When you dreamt about your wedding as a child -- and maybe even later on -- you probably envisioned a beautiful white dress, wedding bells ringing and smiles all around while the bouquet is being tossed. You probably didn't picture the possibility of the stress of planning the wedding itself reaching the point where much of the joy surrounding that special day disappears and becomes a burden on your relationship! While wedding planning can be an exciting time for you and your family, sometimes it's easy to lose sight of why you're planning it in the first place. If you're in the midst of planning your wedding, take a few minutes to remember it's just a party and the main event happens after the honeymoon literally and perhaps figuratively ends. Don't fall for some of the classic wedding mistakes many couples make that can wreak havoc on your relationship:
It's a family affair
Some say a marriage is the joining of two families. This is lovely in theory; however, two families means more opinions, agendas, and the possibility of clashing personalities. Family members can be at their worst when under the stress this can create. The priorities that exist for you and your partner can get lost when you're trying to please too many people. To make matters worse, you might be drawn to defend your own family's agenda, while your partner is doing the same, leading to arguments and conflict between the two of you. Remember, the wedding is a celebration of your love as a couple. If you find that you're listening to your families more than to each other, make it essential to take some time on a regular basis to discuss what's important to both of you for the wedding and in your relationship as it transitions to a lifelong commitment. In-laws can only be a problem here if either of you let them get between the two of you.
Getting lost in the details
Another common problem before walking down the aisle is getting too caught up in trivial details. If you're obsessing over whether the tablecloths are eggshell or off-white, you might not be paying attention to the day-to-day nurturing your relationship needs. Just because you've made the decision to get married and made it past the engagement, doesn't mean your relationship is without conflict. In reality, the best relationships are those where both partners realize the value in working on them on an ongoing basis. You may find it helpful to isolate wedding planning to a select time during the week. During other times, agree to make sure talk isn't only wedding-related. Instead, stay connected to and focused on the other elements of each other's lives.
Practice for the future
The stressful nature of planning a wedding gives you and your partner the opportunity to practice resolving many of the issues you will face as a couple.
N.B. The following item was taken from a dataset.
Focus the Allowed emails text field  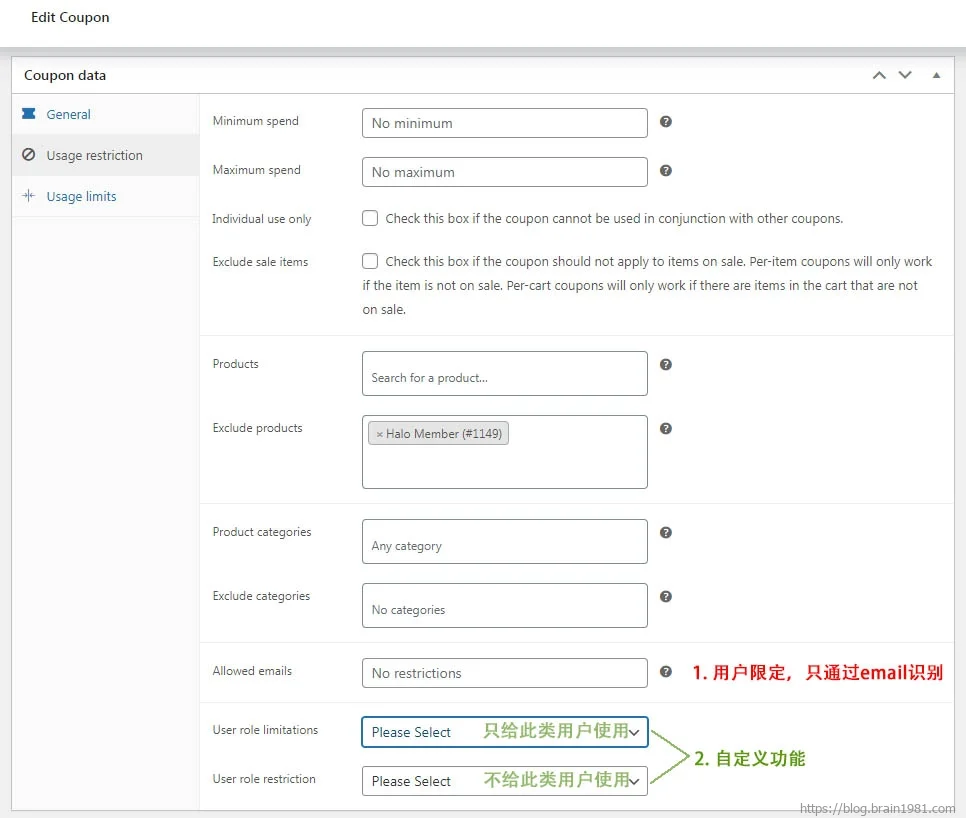(504, 673)
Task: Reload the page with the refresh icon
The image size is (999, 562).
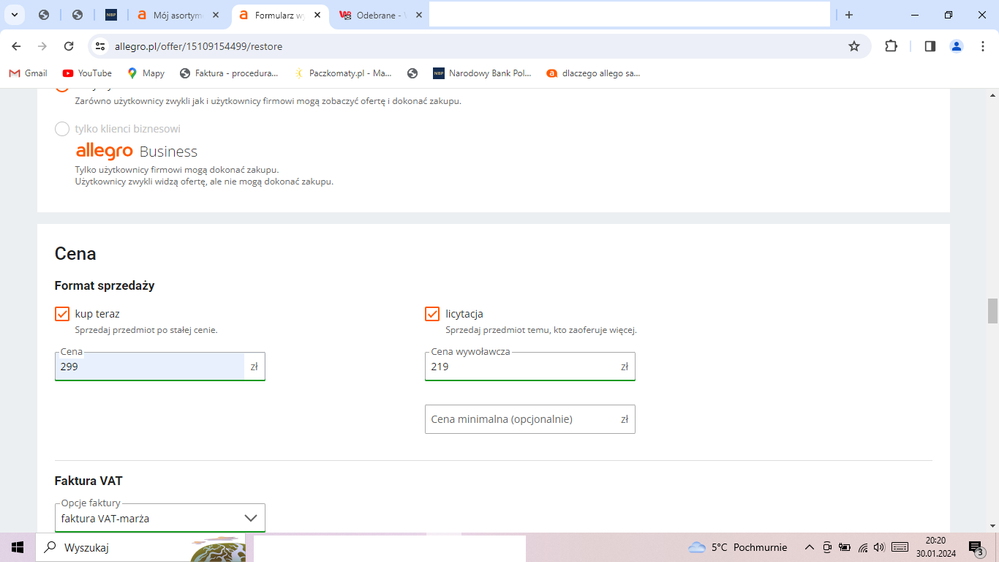Action: pyautogui.click(x=68, y=46)
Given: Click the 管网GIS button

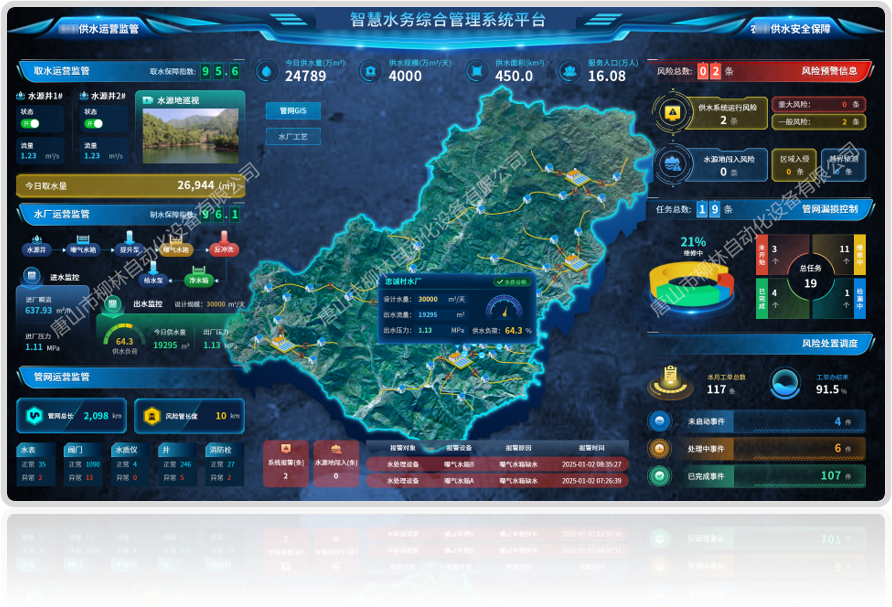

Learning how to compromise is essential. It's quite rare to find two people who want the exact same things. There may need to be tradeoffs. One of you may want a band while the other wants a DJ. Maybe one partner wants a small wedding, while the other a very large one. When contemplating these differences, practice the art of compromise. For example, financial issues also come up while planning a wedding, as they are costly events. If you haven't already, this is a good time to have a discussion about priorities when it comes to spending and saving money. If it turns out that you and your partner have very different ideas about how to handle money, the best time to address and resolve it is before the wedding!
Most of all, enjoy the day!
Entertaining out-of-towners, keeping track of your vendors and tracking the weather can be taxing. Trust me on this: When the wedding actually happens, the small details won't really mean very much. During the reception, take a minute to step outside of the party with your new spouse and look in at the joyous occasion. Everyone is there to celebrate your love and wish you a happy and healthy future together. Most of all, don't forget to have fun! And the best way to do this is to let your wedding day be one you look back on with positive feelings, by leaving all the trivial nonsense behind.